Du 26 février au 8 août 1778

 

Préliminaires

Le 26 février, après avoir escorté la reine jusqu'à son carrosse afin d'assurer sa sécurité au sortir du bal de l'Opéra, Nicolas rentre rue Montmartre. Le lendemain, à Versailles, Marie-Antoinette s'aperçoit qu'elle a perdu un bijou offert par le roi.
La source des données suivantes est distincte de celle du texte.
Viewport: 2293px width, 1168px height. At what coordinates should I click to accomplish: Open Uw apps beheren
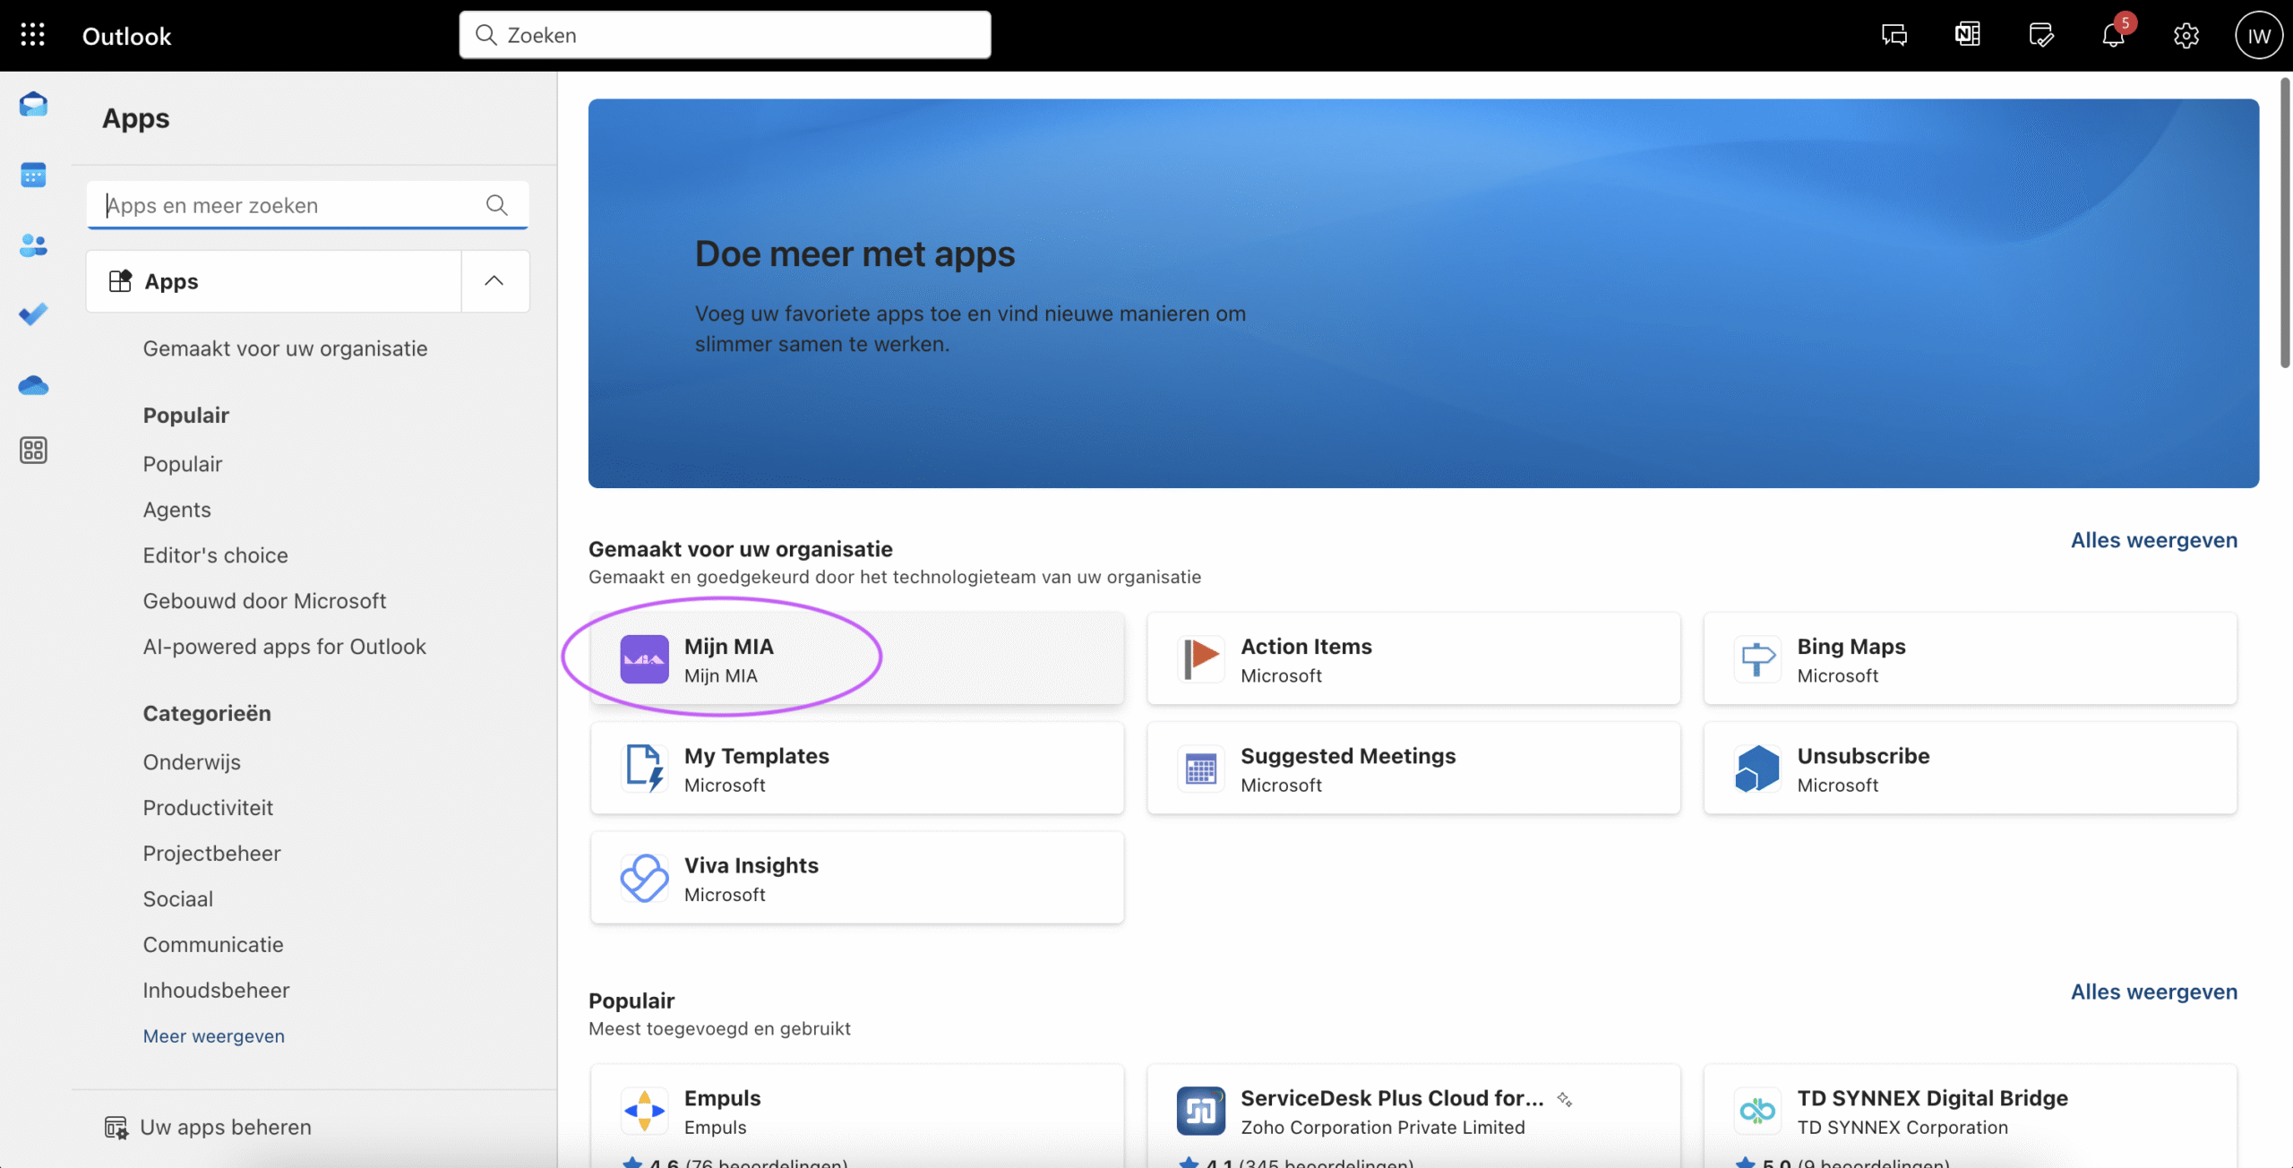tap(226, 1127)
Fin avril, convié par M. d'Arranet, Nicolas apprend de la bouche de Sartine qu'il doit embarquer à bord du Saint-Esprit avec le duc de Chartres. Quelques semaines plus tard (fin mai ?), il visite la folie que le duc de Chartres fait ériger sur la terre de Monceau.

Du 1er au 3 juin, déguisé en valet, il veille à ce qu'aucun désordre n'accompagne le transport de la dépouille de Voltaire, du quai des Théatins à l'abbaye de Scellières (dans l'Aube).

Fin juin – et non le 22 juillet, comme le dit le texte – c'est grimé en curé qu'il s'apprête à rejoindre Brest. Il monte à bord du Saint-Esprit et assiste ainsi à la bataille d'Ouessant le 27 juillet.

Il revient à Brest le 29 juillet et, mandé par Sartine, rejoint Versailles sans prendre le moindre repos.

Le 3 août, il voit Sartine en ville, à l'Hôtel de la Marine. Il passe la nuit aux Fausses-Reposes et revient le lendemain au château, où Thierry de Ville d'Avray le conduit par un escalier dérobé à la galerie de la cour des Cerfs. C'est dans le bureau privé du roi qu'il reçoit l'insigne de l'ordre de Saint-Louis.

Fil  

Trouvé le 4 août sans connaissance dans sa voiture, Nicolas ne se réveille que deux jours plus tard – le 6 août – dans l'hôtel de Noblecourt.

Dans la soirée, alors qu'on s'apprête à fêter ce retour à la vie, Nicolas et Bourdeau sont appelés à l'hôtel de police, qu'ils rejoignent en longeant le Palais-Royal. Le Noir leur fait savoir qu'il a fait convoquer Renard au Châtelet pour qu'ils l'interrogent.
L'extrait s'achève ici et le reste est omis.